The IAPA delegation visiting Santiago del Estero was made up of Arbilla, editor of the Montevideo, Uruguay, news weekly Búsqueda; the chairman of IAPAs Committee on Freedom of the Press and Information, Rafael Molina, Ahora, Santo Domingo, Dominican Republic; Committee Regional Vice Chairman for Argentina Luis Etchevehere, El Diario, Paraná; Bartolomé Mitre, La Nación, Buenos Aires, Argentina, a member of the IAPA Board of Directors, and Press Freedom Coordinator Ricardo Trotti.
The IAPA said its was pleased to have achieved the repeal or amendment of a series of regulations that represented serious gags on the press. The IAPA had taken up complaints of the local journalists union about these regulations and added them to its own.

In response to a request from the IAPA in a meeting with him, Supreme Court Chief Justice Ernesto Kozameh promised to study possible repeal of a law on the books since 1985 which requires judges to obtain authorization from the Supreme Court to make any statement to the press. The requirement, which the IAPA saw as restricting access to information, was in fact repealed on November 21 - one day after the meeting.
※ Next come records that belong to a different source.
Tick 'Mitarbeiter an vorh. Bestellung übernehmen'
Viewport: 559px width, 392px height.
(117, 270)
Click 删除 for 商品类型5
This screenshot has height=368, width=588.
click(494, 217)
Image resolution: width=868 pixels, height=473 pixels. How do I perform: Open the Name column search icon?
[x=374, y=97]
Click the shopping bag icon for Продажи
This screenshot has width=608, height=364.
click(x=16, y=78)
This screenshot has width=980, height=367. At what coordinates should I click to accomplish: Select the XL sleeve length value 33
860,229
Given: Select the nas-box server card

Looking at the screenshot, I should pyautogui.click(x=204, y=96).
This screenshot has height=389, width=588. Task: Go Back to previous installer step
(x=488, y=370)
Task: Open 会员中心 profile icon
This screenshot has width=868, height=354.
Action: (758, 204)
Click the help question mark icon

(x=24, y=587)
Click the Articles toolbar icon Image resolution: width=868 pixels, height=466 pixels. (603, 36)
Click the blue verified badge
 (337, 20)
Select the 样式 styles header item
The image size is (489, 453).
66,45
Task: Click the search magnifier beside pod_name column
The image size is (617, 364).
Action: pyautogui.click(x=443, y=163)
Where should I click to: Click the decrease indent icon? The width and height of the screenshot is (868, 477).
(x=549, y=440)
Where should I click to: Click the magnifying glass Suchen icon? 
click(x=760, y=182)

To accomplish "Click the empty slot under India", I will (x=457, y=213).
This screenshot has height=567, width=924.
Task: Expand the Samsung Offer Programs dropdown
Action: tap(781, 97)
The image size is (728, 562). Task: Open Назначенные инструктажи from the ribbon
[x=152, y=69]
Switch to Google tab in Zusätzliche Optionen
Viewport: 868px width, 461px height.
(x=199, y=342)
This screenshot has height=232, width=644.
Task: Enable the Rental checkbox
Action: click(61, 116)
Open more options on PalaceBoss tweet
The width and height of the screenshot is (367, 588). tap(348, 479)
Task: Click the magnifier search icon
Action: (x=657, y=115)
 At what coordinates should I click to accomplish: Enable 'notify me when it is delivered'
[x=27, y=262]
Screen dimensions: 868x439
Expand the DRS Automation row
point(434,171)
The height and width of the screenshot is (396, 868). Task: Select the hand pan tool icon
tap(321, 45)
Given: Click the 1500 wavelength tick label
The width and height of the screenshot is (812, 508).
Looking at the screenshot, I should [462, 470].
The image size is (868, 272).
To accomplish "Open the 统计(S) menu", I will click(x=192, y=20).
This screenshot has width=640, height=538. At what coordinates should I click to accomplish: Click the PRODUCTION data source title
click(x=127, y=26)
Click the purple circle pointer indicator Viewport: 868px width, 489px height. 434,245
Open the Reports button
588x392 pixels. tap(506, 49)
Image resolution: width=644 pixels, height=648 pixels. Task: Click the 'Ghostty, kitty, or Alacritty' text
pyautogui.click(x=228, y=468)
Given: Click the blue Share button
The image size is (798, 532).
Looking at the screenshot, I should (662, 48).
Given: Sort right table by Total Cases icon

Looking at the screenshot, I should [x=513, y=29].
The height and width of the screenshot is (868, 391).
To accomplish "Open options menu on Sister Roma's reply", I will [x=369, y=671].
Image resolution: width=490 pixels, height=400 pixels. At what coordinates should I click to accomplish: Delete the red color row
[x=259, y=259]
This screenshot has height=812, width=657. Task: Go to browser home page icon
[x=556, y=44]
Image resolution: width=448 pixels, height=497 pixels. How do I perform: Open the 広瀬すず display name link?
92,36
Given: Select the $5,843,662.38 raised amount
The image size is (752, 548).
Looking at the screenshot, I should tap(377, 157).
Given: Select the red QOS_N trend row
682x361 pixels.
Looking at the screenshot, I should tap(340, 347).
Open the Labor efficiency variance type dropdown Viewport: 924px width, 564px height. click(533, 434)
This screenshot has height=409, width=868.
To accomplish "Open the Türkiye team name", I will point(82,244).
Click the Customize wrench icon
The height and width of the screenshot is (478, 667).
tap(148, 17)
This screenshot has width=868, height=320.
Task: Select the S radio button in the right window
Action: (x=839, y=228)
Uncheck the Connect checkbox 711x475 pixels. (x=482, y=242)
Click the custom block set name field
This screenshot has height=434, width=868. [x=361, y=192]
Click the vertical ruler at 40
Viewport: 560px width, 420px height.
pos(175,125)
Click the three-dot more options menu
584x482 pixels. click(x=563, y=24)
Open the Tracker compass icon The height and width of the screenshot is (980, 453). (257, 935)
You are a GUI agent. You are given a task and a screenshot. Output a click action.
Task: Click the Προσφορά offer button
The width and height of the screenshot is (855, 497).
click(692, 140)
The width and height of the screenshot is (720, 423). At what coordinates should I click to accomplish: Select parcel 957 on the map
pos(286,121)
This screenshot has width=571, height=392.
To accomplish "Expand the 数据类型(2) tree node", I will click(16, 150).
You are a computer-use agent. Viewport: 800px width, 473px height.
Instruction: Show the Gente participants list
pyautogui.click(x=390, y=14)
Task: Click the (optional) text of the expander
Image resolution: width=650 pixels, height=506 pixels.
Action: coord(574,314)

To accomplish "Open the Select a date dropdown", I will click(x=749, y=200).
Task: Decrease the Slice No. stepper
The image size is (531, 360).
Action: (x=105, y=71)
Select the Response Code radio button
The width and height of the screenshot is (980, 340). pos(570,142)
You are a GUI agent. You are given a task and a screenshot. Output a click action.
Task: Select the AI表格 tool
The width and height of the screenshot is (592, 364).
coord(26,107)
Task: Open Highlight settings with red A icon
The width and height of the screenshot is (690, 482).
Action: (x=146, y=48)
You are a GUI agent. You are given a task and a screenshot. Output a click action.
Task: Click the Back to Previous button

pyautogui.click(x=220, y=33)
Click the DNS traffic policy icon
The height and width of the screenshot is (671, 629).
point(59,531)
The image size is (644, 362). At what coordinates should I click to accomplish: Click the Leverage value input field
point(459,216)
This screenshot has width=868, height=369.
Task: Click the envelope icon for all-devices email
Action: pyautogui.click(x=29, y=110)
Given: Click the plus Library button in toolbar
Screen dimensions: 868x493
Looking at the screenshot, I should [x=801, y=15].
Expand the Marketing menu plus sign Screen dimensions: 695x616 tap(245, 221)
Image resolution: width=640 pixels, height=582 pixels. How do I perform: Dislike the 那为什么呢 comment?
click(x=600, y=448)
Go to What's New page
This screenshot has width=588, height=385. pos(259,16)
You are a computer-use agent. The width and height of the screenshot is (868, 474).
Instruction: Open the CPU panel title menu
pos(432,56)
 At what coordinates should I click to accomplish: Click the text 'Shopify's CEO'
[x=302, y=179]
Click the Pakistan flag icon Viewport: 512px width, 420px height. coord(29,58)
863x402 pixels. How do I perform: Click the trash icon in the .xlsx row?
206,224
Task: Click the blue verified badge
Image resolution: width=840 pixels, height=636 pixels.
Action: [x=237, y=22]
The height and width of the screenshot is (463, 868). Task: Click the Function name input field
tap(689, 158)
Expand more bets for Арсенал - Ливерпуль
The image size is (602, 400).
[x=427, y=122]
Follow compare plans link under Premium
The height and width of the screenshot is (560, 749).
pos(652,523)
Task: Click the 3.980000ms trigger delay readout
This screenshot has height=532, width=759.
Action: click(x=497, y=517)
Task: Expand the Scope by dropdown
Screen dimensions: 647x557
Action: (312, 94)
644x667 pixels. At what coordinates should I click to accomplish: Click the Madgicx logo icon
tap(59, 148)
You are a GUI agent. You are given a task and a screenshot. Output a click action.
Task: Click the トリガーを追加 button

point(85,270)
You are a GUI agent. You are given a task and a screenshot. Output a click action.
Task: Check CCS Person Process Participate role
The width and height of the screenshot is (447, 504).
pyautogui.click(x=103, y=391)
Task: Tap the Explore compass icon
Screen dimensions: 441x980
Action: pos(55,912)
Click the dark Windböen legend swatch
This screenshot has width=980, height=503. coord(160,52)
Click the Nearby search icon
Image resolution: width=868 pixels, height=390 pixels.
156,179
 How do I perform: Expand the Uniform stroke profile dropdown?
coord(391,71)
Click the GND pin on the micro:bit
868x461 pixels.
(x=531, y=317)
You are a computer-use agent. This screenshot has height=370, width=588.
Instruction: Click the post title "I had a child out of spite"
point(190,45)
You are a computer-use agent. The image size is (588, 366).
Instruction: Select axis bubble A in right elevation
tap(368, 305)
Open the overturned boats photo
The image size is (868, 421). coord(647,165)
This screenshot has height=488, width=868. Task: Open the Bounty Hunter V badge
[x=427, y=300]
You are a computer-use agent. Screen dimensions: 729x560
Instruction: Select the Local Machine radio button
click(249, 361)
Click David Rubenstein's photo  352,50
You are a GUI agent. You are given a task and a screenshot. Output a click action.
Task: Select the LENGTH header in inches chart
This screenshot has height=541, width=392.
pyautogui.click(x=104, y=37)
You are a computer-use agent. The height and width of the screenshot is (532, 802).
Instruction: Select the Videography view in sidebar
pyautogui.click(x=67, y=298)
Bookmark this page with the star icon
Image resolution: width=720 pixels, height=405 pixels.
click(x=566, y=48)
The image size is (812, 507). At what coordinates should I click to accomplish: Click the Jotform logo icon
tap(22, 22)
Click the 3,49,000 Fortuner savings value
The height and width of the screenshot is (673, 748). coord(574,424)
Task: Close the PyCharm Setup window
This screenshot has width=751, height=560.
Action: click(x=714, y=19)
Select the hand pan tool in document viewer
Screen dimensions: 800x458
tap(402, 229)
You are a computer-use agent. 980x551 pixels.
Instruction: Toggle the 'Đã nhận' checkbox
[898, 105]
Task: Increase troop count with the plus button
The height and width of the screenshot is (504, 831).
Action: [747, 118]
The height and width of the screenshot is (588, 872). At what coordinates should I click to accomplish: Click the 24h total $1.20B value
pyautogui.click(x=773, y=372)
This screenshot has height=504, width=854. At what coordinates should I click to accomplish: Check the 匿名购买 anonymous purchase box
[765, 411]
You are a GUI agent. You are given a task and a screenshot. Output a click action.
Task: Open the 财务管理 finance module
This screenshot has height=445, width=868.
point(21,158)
"We welcome this action by the judiciary, which will enable journalists now to do their job better, but especially because it implies recognition of the publics right to receive information without hindrance," Arbilla said.

The IAPA president also welcomed the pledge by Gov. Juárez to introduce a bill to amend the Ombudsman Law, one of whose clauses empowers the ombudsman to request, inspect and confiscate reporters and news medias notes and files, which the IAPA regards as amounting to violation of professional secrecy and the right not to reveal news sources. In its meeting with Gov. Juárez, the IAPA stated that "advertising should be distributed in line with technical data concerning the penetration and circulation of the media and should never be used as a reprisal to punish the media."

Arbilla relayed to Juárez complaints about access to official information and safeguarding the ability of journalists to do their job. At the same time, he urged the governor to use his good offices to ensure that in Santiago del Estero "there is an awareness that the legal uncertainty and apparent lack of independence of the judiciary do not contribute to democratic co-existence."

The IAPA delegation also met with the mayor of the Santiago del Estero provincial capital, Juan Carlos Maccarone, Chamber of Deputies Speaker Darío Moreno, Womens Branch legal counsel Carlos González Avalos, national and provincial congressmen form the opposition Civic and Social Movement (MOCISO), and leaders of the Chamber of Commerce and Industry and the Press Circle.